Monday, December 19, 2011
Who Paid For Your Cancer Screen Rebecca?
She reported that during the campaign she did not feel well and went to her doctor. It is worth noting, she returned to her doctor two more times before a blood screen showed abnormalities that resulted in a cancer diagnosis.
Three visits before she knew what was wrong with her.
Kleefisch had surgery in which a large tumor was removed and is reportedly cancer free. Kleefisch won her election and has gone on to be recalled by the people of Wisconsin...a happy ending all around.
Kleefisch at the time (as well as now) received Wisconsin State employee health insurance of which she pays $85 per month. We pay the remaining $1722.00 as taxpayers.
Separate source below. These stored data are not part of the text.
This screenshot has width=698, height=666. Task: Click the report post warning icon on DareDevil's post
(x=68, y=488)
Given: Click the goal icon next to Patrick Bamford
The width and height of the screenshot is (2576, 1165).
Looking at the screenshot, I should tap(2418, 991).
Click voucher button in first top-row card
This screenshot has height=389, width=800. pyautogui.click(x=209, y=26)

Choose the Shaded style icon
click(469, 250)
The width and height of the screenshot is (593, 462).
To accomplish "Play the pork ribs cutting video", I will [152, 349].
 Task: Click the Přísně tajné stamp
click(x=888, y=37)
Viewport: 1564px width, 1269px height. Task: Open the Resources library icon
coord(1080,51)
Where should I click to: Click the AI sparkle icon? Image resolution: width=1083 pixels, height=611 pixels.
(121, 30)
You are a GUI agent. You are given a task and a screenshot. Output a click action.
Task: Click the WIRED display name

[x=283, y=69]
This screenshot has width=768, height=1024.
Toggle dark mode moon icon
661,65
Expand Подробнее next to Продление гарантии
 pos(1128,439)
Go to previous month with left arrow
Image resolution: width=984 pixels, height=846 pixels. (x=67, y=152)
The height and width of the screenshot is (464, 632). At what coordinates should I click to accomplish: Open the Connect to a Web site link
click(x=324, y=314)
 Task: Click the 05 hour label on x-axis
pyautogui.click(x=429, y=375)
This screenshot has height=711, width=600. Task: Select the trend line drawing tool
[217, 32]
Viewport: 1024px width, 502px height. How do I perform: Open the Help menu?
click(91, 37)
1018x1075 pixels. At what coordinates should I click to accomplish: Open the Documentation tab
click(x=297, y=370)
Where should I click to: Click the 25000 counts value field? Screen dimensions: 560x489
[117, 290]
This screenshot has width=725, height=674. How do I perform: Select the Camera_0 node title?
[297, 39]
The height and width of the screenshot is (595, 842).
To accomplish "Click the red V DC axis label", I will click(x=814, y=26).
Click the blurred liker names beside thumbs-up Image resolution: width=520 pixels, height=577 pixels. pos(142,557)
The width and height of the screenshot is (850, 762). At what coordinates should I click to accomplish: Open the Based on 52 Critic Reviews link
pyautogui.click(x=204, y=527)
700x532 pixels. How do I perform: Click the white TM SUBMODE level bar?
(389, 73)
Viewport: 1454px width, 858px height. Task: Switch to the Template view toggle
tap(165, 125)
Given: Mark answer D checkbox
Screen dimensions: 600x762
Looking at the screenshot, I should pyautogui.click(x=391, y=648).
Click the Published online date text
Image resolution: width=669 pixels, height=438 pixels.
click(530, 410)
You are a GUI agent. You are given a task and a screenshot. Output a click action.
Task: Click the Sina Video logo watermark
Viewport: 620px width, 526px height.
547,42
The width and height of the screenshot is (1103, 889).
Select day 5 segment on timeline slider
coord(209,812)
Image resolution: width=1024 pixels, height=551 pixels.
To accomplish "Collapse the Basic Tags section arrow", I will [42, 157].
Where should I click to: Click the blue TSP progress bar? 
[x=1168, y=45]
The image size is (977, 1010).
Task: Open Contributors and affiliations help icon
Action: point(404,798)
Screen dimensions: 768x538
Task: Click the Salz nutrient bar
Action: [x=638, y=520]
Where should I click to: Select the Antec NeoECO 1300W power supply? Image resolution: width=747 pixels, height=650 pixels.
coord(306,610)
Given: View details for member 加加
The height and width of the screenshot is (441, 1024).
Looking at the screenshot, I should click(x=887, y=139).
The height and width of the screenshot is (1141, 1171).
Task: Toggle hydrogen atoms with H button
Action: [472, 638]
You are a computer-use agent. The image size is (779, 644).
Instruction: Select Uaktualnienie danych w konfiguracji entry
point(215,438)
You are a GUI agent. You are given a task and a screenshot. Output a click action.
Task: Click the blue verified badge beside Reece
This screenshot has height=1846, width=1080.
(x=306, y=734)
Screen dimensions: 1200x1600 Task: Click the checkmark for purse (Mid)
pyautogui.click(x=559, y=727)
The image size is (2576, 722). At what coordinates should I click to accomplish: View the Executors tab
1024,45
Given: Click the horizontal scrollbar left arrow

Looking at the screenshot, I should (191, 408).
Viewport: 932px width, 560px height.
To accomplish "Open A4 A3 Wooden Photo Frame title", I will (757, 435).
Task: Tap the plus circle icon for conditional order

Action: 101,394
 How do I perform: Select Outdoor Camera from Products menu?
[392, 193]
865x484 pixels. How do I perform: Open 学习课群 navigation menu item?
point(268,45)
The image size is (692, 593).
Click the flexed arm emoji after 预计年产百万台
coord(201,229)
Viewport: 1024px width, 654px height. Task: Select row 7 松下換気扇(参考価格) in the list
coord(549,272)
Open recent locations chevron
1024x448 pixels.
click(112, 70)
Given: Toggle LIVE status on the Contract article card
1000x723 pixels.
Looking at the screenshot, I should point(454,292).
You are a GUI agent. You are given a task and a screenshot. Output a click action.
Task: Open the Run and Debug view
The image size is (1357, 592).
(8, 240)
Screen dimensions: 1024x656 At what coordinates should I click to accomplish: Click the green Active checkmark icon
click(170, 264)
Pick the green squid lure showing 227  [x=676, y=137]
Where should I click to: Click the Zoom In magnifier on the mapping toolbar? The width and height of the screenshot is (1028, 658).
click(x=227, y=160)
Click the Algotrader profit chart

Whatever the cost of her treatment, it was surely a fraction of what it would have been if she had not been treated promptly and had she not had the resources (State Health Insurance) to return to her physician until she had an answer. Had the cancer spread or had she deferred her treatment, the costs would have skyrocketed and the outcome may not have been a happy one.
Kleefisch's own life story illustrates why access to health care works and why it is also financially beneficial.
People who are gravely ill cost a lot of money to treat. People who are gravely ill and have no money or insurance, cost us a lot of money.
Take mammograms or pap smears. They are a cheap and easy way to detect problems in women's health long before they become life threatening. Cervical cancer used to be a major killer of women, because of pap tests it no longer is - not because it no longer exists, but because we detect before it becomes serious.
On the other hand, in third world countries where people are poor and screenings don't exist, women are dying at a rate we don't see here...or at least not in Caledonia.
Low income women aged 45 to 64 years old in Wisconsin have used the Wisconsin Well Women program for 17 years to get free cancer screenings and service referrals if their tests show something concerning. It is run by the Department of Health who administer contracts with screening providers.
There is no question that it has saved the lives of many, many women. Not only because their illnesses were detected and then treated, but because their illness was detected AT ALL within a group of people who traditionally defer health care because of income...until they get so sick they walk in to an ER and receive last ditch, costly treatment with poor outcomes.
In four Wisconsin counties, that sole provider of cancer screening and referral is Planned Parenthood.
Last week, Scott Walker and his invisible but culpable Lt. Governor, Rebecca Kleefisch confirmed the State Department of Health was ending it's contract with Planned Parenthood. Not one other provider was cut from the program.
There is little doubt the move is politically motivated leaving more than a 1000 women in those counties without the educational and lifesaving services they provide.
As a women who's own life was literally saved by prompt and accessible health care services, Rebecca Kleefisch should be ashamed of herself.